Make sure they know that before you say exactly what it is, you want to be very sure that your parents are going to do their best to stay calm, because you're afraid of how it might create a big conflict. Ask your parent for reassurance that they will do their best to listen calmly about your concern for your sister's wellbeing.
Keep pausing as needed, to allow you and your parent space to maintain your composure.Hopefully, your parent will be ready to hear the bad news.
Then tell them that this older guy has been sending your sister messages on her phone. Don't focus on her sending messages to him - that's something your parents can learn about from their own investigation - just tell them that an adult stranger is sending inappropriate messages to your teenage sister.
Emphasise again that you're just worried about her, but that she might not see it that way, and you don't know how to talk to her about it without her getting upset, and that you need an adult involved.

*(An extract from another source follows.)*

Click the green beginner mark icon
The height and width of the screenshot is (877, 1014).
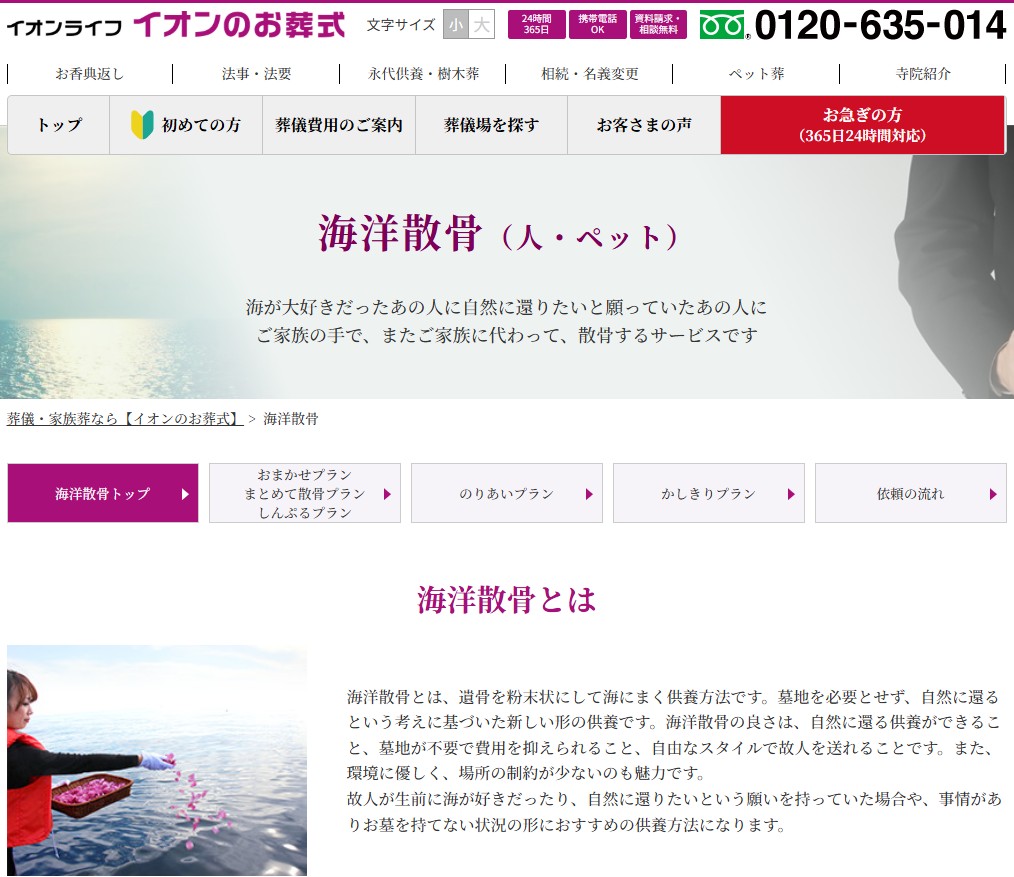click(x=142, y=125)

Thank your parent for keeping their promise to listen calmly during your private talk, even though it's a difficult subject for you both.
Keeping it all very matter-of-fact, with no extra details, will help make it easier for your parent to understand and absorb. You'll have given them a chance to see the plain facts, before any of their parental worries kick in. Use plain language - avoid any emotive words that might cause alarm, like "creepy" or "dangerous"... and try to avoid placing any judgement on either your sister or yourself. As far as anyone is concerned, neither of you has done anything "bad" or "wrong" - you just find yourself in a situation you don't know what to do, and you need an adult to step in and help you.
Your parents might ask you follow-up questions. Answer them as simply and honestly as you can, sticking to the facts as calmly as possible.
I hope your parents may surprise you by being more level-headed about your sister's text messages than you were worried about, but there's a good chance they'll confront your sister and things could be tense in your household for a little while. It's still important that you tell them, though it never feels good to be the bearer of bad news. You're doing a brave thing - Good luck.